Glossary - Operational Due Diligence
Operational Due Diligence refers to the comprehensive evaluation and analysis of a company's business operations. This process involves assessing the effectiveness and efficiency of the company's operations, including its systems, processes, and management. The aim is to identify potential operational risks and areas for improvement, ensuring that the company can achieve its strategic goals effectively.
Also known as
- Operational Assessment
- Operational Review
Use cases examples
- Investment Memo: The Operational Due Diligence section of the investment memo highlights the company's robust supply chain management processes and identifies areas for operational improvements post-investment.
- Acquisition Proposal: In the acquisition proposal, Operational Due Diligence findings revealed discrepancies in the target company's reported inventory levels, prompting further negotiations to adjust the purchase price.
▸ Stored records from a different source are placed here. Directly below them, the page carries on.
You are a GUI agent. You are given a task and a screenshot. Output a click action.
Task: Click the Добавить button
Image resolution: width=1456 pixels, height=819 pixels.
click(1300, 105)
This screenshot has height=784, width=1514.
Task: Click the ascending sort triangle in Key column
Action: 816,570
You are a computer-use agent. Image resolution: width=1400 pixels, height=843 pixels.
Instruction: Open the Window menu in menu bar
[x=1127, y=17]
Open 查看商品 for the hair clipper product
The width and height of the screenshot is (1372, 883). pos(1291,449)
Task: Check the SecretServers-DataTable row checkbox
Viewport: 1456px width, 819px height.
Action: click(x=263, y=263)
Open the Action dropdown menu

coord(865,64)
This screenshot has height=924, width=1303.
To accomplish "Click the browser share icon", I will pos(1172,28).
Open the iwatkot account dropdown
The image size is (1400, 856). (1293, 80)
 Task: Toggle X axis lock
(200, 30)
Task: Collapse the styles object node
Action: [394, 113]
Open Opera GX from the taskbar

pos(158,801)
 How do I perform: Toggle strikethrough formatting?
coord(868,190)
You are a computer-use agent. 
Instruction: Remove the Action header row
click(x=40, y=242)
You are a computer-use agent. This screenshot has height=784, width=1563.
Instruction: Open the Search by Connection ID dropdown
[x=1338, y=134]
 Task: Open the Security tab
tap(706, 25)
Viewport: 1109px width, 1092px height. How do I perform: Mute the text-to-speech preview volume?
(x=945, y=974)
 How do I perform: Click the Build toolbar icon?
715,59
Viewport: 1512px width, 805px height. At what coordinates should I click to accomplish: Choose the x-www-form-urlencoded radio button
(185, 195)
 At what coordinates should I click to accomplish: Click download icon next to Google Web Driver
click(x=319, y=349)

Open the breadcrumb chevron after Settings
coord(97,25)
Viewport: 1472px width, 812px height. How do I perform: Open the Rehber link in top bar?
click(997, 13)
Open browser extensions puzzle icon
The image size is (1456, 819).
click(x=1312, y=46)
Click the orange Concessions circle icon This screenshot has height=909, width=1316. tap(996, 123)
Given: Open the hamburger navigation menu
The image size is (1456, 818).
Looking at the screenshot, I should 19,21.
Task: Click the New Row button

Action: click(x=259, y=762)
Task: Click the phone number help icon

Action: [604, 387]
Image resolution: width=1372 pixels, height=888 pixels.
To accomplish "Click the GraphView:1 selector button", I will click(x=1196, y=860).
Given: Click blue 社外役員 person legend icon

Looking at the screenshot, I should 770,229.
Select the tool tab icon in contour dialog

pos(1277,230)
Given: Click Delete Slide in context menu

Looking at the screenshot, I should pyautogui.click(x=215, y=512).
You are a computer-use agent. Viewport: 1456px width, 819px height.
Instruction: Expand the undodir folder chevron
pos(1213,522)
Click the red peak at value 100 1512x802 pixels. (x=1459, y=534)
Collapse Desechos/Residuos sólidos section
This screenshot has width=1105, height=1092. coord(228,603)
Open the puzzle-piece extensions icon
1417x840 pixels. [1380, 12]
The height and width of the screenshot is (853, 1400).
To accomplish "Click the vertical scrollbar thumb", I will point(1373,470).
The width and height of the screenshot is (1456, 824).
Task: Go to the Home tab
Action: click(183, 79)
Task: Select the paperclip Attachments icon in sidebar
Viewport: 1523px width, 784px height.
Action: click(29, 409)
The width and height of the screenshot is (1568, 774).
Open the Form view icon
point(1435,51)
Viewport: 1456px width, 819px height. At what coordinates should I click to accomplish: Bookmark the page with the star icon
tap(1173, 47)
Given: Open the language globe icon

Considerations for investors
- Investors should assess how operational efficiencies or deficiencies impact the long-term value and scalability of the investment.
- Due diligence should include an evaluation of the target company’s adaptability to changes in the market or operational disruptions.
Considerations for founders
- Founders should be prepared to provide comprehensive information about their operational processes, including details about suppliers, production capabilities, and quality control measures.
- Being transparent and forthcoming about any known operational issues can build trust with potential investors and partners, potentially leading to more favorable terms.